* _GIVEN TASK_:
Write out the lines of the records verbatim, beginning with the line that contains "Click the New document toolbar icon" and continuing through the end of the records. Omit the pictures from your answer.

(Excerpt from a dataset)
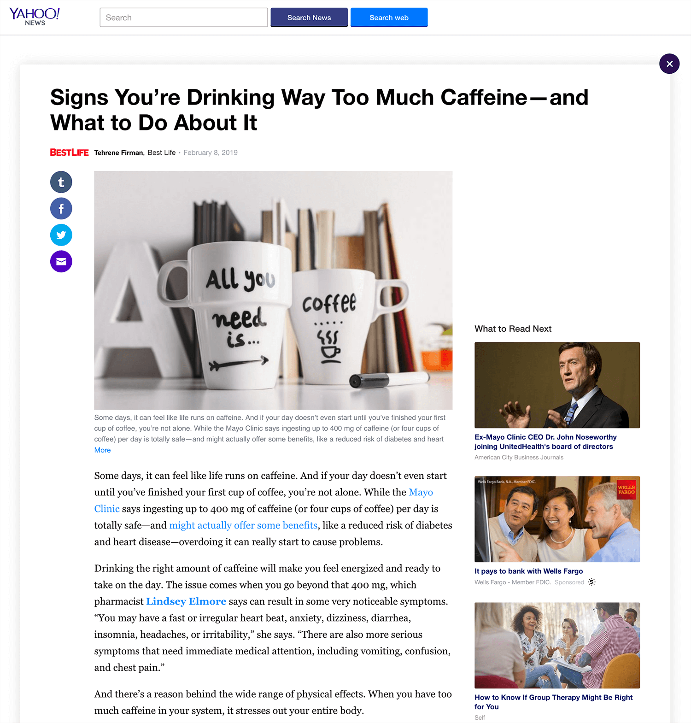The height and width of the screenshot is (723, 691).
Task: Click into the Search input field
Action: click(183, 18)
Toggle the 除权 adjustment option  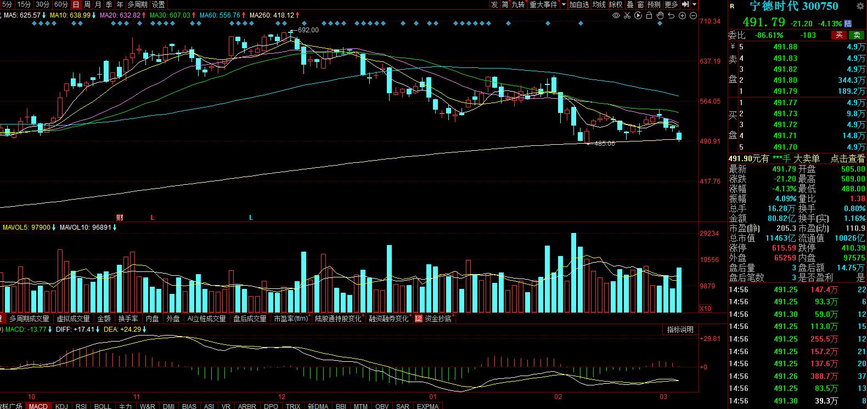tap(616, 4)
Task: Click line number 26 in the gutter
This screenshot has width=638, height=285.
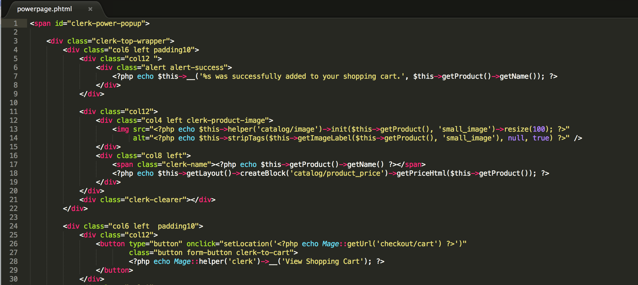Action: tap(14, 244)

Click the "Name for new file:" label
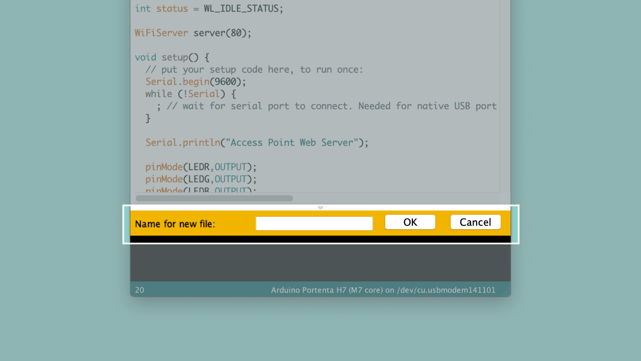(175, 224)
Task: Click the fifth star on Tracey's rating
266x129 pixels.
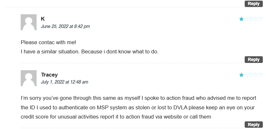Action: click(260, 75)
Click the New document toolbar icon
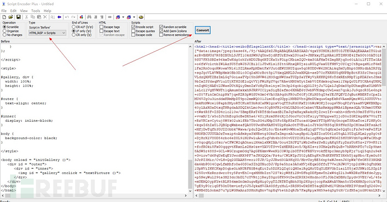The height and width of the screenshot is (202, 387). point(4,17)
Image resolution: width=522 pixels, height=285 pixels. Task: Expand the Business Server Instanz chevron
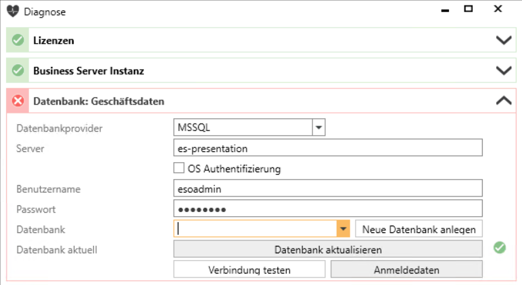[x=504, y=70]
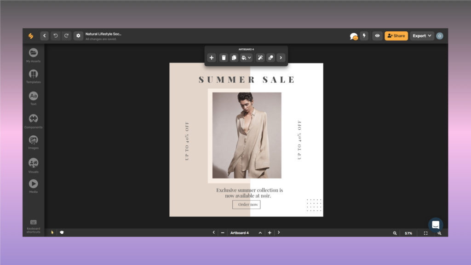Click the current zoom level showing 57%
Viewport: 471px width, 265px height.
(408, 233)
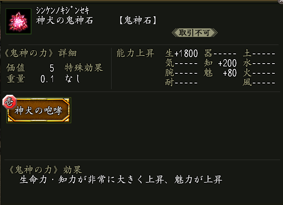
Task: Select the 魅 +80 stat entry
Action: [220, 73]
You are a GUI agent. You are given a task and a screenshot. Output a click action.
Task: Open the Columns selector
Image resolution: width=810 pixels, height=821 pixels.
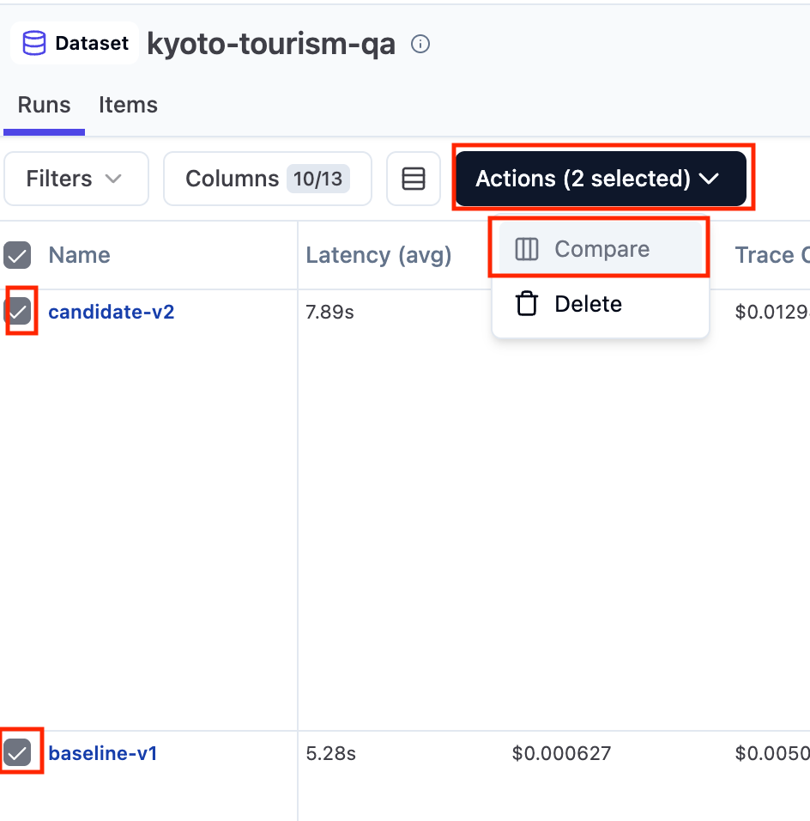pos(267,179)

* _RESPONSE BELOW_:
Click the New document toolbar icon
The height and width of the screenshot is (202, 387). point(4,17)
Image resolution: width=522 pixels, height=285 pixels. Task: Expand the Business Server Instanz chevron
[x=504, y=70]
Click the current zoom level showing 57%
Viewport: 471px width, 265px height.
(408, 233)
Task: Select the 魅 +80 stat entry
Action: [220, 73]
You are a GUI agent. You are given a task and a screenshot. Output a click action.
Task: Open the Columns selector
Image resolution: width=810 pixels, height=821 pixels.
pos(267,179)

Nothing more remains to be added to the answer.